*** Begin section ***
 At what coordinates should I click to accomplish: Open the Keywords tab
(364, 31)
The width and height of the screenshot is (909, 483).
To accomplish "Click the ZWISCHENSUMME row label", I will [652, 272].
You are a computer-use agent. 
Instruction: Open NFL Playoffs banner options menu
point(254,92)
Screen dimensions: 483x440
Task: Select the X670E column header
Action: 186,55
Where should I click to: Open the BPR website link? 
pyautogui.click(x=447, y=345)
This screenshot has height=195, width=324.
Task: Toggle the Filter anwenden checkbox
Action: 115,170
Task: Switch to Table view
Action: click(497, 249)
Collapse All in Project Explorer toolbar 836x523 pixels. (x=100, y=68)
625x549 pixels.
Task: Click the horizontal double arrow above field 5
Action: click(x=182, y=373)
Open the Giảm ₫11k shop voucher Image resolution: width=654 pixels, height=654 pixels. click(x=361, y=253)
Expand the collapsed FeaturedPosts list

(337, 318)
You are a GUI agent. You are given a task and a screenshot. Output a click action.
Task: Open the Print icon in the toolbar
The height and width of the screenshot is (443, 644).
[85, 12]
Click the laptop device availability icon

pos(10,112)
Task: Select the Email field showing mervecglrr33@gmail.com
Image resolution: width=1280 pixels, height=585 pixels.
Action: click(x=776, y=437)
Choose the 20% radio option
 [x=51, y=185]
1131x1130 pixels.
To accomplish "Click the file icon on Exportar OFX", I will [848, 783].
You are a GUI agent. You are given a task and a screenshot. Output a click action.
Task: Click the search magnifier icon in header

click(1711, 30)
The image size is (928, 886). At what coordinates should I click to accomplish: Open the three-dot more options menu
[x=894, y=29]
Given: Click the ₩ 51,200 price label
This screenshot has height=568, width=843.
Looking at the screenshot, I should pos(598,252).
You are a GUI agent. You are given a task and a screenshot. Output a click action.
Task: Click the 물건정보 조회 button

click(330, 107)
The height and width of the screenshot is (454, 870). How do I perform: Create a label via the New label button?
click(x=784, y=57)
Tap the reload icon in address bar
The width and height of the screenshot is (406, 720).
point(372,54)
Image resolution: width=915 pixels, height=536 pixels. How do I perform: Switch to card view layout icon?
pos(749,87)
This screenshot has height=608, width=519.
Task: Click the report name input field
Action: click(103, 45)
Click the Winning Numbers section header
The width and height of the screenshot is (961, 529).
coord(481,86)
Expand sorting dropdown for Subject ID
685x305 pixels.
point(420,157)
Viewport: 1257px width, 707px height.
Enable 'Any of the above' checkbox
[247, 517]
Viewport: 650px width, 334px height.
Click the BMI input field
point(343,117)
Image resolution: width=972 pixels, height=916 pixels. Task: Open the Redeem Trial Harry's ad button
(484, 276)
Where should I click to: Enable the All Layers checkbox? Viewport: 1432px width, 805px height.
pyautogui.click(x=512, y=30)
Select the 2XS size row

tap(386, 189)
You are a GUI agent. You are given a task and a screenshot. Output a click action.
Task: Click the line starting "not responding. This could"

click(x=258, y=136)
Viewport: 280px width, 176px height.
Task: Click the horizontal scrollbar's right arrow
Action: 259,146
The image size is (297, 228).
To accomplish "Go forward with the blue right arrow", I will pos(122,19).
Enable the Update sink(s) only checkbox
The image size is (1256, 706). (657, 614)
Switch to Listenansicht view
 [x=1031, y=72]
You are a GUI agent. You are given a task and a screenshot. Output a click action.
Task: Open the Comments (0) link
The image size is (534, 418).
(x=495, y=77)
*** End section ***
Aim of the task: From the listing above, pick out every line containing "will".

The answer:
To accomplish "Click the ZWISCHENSUMME row label", I will [652, 272].
To accomplish "Click the file icon on Exportar OFX", I will [848, 783].
To accomplish "Go forward with the blue right arrow", I will pos(122,19).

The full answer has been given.